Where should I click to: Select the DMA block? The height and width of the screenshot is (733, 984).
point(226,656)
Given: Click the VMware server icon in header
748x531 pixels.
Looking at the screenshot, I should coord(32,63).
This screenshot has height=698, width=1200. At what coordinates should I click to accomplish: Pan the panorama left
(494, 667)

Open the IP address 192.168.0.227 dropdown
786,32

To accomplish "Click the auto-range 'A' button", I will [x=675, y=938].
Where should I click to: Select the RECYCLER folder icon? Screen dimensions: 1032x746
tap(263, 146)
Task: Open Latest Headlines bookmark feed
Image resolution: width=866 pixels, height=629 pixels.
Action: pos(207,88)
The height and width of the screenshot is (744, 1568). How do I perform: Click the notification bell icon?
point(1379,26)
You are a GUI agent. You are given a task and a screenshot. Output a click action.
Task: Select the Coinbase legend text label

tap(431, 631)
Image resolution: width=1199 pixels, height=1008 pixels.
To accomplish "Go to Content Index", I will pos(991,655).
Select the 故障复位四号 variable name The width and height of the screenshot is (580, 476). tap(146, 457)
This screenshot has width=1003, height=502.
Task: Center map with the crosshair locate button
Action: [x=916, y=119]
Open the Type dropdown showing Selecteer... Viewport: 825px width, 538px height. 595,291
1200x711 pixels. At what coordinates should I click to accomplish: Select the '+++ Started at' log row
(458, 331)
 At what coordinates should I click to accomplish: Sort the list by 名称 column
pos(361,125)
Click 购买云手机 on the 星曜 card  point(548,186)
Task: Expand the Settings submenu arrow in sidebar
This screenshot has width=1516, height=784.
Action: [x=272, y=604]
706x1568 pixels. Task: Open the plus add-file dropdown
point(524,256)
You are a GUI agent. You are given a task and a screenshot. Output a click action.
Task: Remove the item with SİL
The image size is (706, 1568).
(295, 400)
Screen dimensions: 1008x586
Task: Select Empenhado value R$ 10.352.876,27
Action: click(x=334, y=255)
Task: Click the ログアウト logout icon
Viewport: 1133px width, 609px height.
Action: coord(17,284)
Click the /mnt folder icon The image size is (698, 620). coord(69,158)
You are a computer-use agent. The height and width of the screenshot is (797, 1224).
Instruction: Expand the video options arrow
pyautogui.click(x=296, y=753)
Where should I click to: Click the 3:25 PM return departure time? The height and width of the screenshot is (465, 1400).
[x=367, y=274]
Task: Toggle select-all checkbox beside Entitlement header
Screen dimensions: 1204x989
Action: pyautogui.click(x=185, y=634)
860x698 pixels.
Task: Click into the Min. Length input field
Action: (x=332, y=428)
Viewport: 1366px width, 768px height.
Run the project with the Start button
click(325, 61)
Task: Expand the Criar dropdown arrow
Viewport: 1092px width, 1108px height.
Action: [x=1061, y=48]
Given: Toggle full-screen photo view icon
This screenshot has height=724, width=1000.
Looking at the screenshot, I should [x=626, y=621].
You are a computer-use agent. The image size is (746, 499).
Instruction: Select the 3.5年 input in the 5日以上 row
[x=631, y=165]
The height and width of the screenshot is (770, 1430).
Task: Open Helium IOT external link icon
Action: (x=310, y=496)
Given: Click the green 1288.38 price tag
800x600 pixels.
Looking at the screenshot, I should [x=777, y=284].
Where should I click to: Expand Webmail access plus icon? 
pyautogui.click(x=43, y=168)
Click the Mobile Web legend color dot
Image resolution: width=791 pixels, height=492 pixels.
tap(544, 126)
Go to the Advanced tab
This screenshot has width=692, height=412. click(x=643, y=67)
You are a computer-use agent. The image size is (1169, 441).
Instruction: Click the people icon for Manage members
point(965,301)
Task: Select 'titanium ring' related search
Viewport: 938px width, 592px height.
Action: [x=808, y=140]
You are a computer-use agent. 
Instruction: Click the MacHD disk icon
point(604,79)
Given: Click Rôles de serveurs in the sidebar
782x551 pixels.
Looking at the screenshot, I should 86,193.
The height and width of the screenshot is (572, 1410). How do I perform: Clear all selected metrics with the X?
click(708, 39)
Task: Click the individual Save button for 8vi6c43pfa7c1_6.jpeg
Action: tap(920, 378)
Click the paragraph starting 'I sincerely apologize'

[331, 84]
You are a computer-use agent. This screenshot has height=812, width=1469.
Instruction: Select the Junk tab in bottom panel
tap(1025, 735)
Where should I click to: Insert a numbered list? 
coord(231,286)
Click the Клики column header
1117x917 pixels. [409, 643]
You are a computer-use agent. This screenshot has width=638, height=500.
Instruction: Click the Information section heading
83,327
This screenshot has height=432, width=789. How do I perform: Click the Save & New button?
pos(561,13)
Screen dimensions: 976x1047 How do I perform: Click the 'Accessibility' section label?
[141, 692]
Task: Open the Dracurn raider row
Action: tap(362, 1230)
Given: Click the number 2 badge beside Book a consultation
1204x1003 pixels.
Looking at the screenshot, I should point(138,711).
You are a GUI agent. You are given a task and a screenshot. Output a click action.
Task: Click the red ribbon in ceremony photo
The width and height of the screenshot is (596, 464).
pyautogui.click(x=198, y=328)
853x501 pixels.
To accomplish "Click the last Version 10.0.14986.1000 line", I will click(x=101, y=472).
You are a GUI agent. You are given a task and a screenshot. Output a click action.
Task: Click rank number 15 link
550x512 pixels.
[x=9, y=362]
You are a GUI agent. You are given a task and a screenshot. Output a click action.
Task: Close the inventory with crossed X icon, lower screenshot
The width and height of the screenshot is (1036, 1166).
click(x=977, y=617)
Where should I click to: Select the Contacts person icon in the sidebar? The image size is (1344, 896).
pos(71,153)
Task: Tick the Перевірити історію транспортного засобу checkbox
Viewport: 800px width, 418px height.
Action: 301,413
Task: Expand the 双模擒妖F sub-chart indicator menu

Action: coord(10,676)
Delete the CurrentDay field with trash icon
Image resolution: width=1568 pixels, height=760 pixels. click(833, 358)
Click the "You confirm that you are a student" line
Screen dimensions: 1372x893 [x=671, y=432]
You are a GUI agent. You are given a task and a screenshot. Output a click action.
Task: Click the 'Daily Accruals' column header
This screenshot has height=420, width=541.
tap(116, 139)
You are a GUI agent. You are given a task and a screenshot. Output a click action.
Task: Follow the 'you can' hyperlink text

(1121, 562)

What you need to do: In your answer, print every entry exactly as it appears.

Result of this exercise:
Where should I click to: Select the DMA block? The height and width of the screenshot is (733, 984).
point(226,656)
Given: Click the VMware server icon in header
748x531 pixels.
Looking at the screenshot, I should coord(32,63).
This screenshot has height=698, width=1200. At what coordinates should I click to accomplish: Pan the panorama left
(494, 667)

Open the IP address 192.168.0.227 dropdown
786,32

To accomplish "Click the auto-range 'A' button", I will [x=675, y=938].
Where should I click to: Select the RECYCLER folder icon? Screen dimensions: 1032x746
tap(263, 146)
Task: Open Latest Headlines bookmark feed
Image resolution: width=866 pixels, height=629 pixels.
Action: pos(207,88)
The height and width of the screenshot is (744, 1568). How do I perform: Click the notification bell icon?
point(1379,26)
You are a GUI agent. You are given a task and a screenshot. Output a click action.
Task: Select the Coinbase legend text label

tap(431, 631)
Image resolution: width=1199 pixels, height=1008 pixels.
To accomplish "Go to Content Index", I will pos(991,655).
Select the 故障复位四号 variable name The width and height of the screenshot is (580, 476). tap(146, 457)
This screenshot has width=1003, height=502.
Task: Center map with the crosshair locate button
Action: [x=916, y=119]
Open the Type dropdown showing Selecteer... Viewport: 825px width, 538px height. 595,291
1200x711 pixels. At what coordinates should I click to accomplish: Select the '+++ Started at' log row
(458, 331)
 At what coordinates should I click to accomplish: Sort the list by 名称 column
pos(361,125)
Click 购买云手机 on the 星曜 card  point(548,186)
Task: Expand the Settings submenu arrow in sidebar
This screenshot has width=1516, height=784.
Action: [x=272, y=604]
706x1568 pixels. Task: Open the plus add-file dropdown
point(524,256)
You are a GUI agent. You are given a task and a screenshot. Output a click action.
Task: Remove the item with SİL
The image size is (706, 1568).
(295, 400)
Screen dimensions: 1008x586
Task: Select Empenhado value R$ 10.352.876,27
Action: click(x=334, y=255)
Task: Click the ログアウト logout icon
Viewport: 1133px width, 609px height.
Action: coord(17,284)
Click the /mnt folder icon The image size is (698, 620). coord(69,158)
You are a computer-use agent. The height and width of the screenshot is (797, 1224).
Instruction: Expand the video options arrow
pyautogui.click(x=296, y=753)
Where should I click to: Click the 3:25 PM return departure time? The height and width of the screenshot is (465, 1400).
[x=367, y=274]
Task: Toggle select-all checkbox beside Entitlement header
Screen dimensions: 1204x989
Action: pyautogui.click(x=185, y=634)
860x698 pixels.
Task: Click into the Min. Length input field
Action: (x=332, y=428)
Viewport: 1366px width, 768px height.
Run the project with the Start button
click(325, 61)
Task: Expand the Criar dropdown arrow
Viewport: 1092px width, 1108px height.
Action: [x=1061, y=48]
Given: Toggle full-screen photo view icon
This screenshot has height=724, width=1000.
Looking at the screenshot, I should [x=626, y=621].
You are a computer-use agent. The image size is (746, 499).
Instruction: Select the 3.5年 input in the 5日以上 row
[x=631, y=165]
The height and width of the screenshot is (770, 1430).
Task: Open Helium IOT external link icon
Action: (x=310, y=496)
Given: Click the green 1288.38 price tag
800x600 pixels.
Looking at the screenshot, I should [x=777, y=284].
Where should I click to: Expand Webmail access plus icon? 
pyautogui.click(x=43, y=168)
Click the Mobile Web legend color dot
Image resolution: width=791 pixels, height=492 pixels.
tap(544, 126)
Go to the Advanced tab
This screenshot has width=692, height=412. click(x=643, y=67)
You are a computer-use agent. The image size is (1169, 441).
Instruction: Click the people icon for Manage members
point(965,301)
Task: Select 'titanium ring' related search
Viewport: 938px width, 592px height.
Action: [x=808, y=140]
You are a computer-use agent. 
Instruction: Click the MacHD disk icon
point(604,79)
Given: Click Rôles de serveurs in the sidebar
782x551 pixels.
Looking at the screenshot, I should 86,193.
The height and width of the screenshot is (572, 1410). How do I perform: Clear all selected metrics with the X?
click(708, 39)
Task: Click the individual Save button for 8vi6c43pfa7c1_6.jpeg
Action: tap(920, 378)
Click the paragraph starting 'I sincerely apologize'

[331, 84]
You are a computer-use agent. This screenshot has height=812, width=1469.
Instruction: Select the Junk tab in bottom panel
tap(1025, 735)
Where should I click to: Insert a numbered list? 
coord(231,286)
Click the Клики column header
1117x917 pixels. [409, 643]
You are a computer-use agent. This screenshot has width=638, height=500.
Instruction: Click the Information section heading
83,327
This screenshot has height=432, width=789. How do I perform: Click the Save & New button?
pos(561,13)
Screen dimensions: 976x1047 How do I perform: Click the 'Accessibility' section label?
[141, 692]
Task: Open the Dracurn raider row
Action: tap(362, 1230)
Given: Click the number 2 badge beside Book a consultation
1204x1003 pixels.
Looking at the screenshot, I should point(138,711).
You are a GUI agent. You are given a task and a screenshot. Output a click action.
Task: Click the red ribbon in ceremony photo
The width and height of the screenshot is (596, 464).
pyautogui.click(x=198, y=328)
853x501 pixels.
To accomplish "Click the last Version 10.0.14986.1000 line", I will click(x=101, y=472).
You are a GUI agent. You are given a task and a screenshot. Output a click action.
Task: Click rank number 15 link
550x512 pixels.
[x=9, y=362]
You are a GUI agent. You are given a task and a screenshot. Output a click action.
Task: Close the inventory with crossed X icon, lower screenshot
The width and height of the screenshot is (1036, 1166).
click(x=977, y=617)
Where should I click to: Select the Contacts person icon in the sidebar? The image size is (1344, 896).
pos(71,153)
Task: Tick the Перевірити історію транспортного засобу checkbox
Viewport: 800px width, 418px height.
Action: 301,413
Task: Expand the 双模擒妖F sub-chart indicator menu

Action: coord(10,676)
Delete the CurrentDay field with trash icon
Image resolution: width=1568 pixels, height=760 pixels. click(833, 358)
Click the "You confirm that you are a student" line
Screen dimensions: 1372x893 [x=671, y=432]
You are a GUI agent. You are given a task and a screenshot. Output a click action.
Task: Click the 'Daily Accruals' column header
This screenshot has height=420, width=541.
tap(116, 139)
You are a GUI agent. You are given a task and a screenshot. Output a click action.
Task: Follow the 'you can' hyperlink text

(1121, 562)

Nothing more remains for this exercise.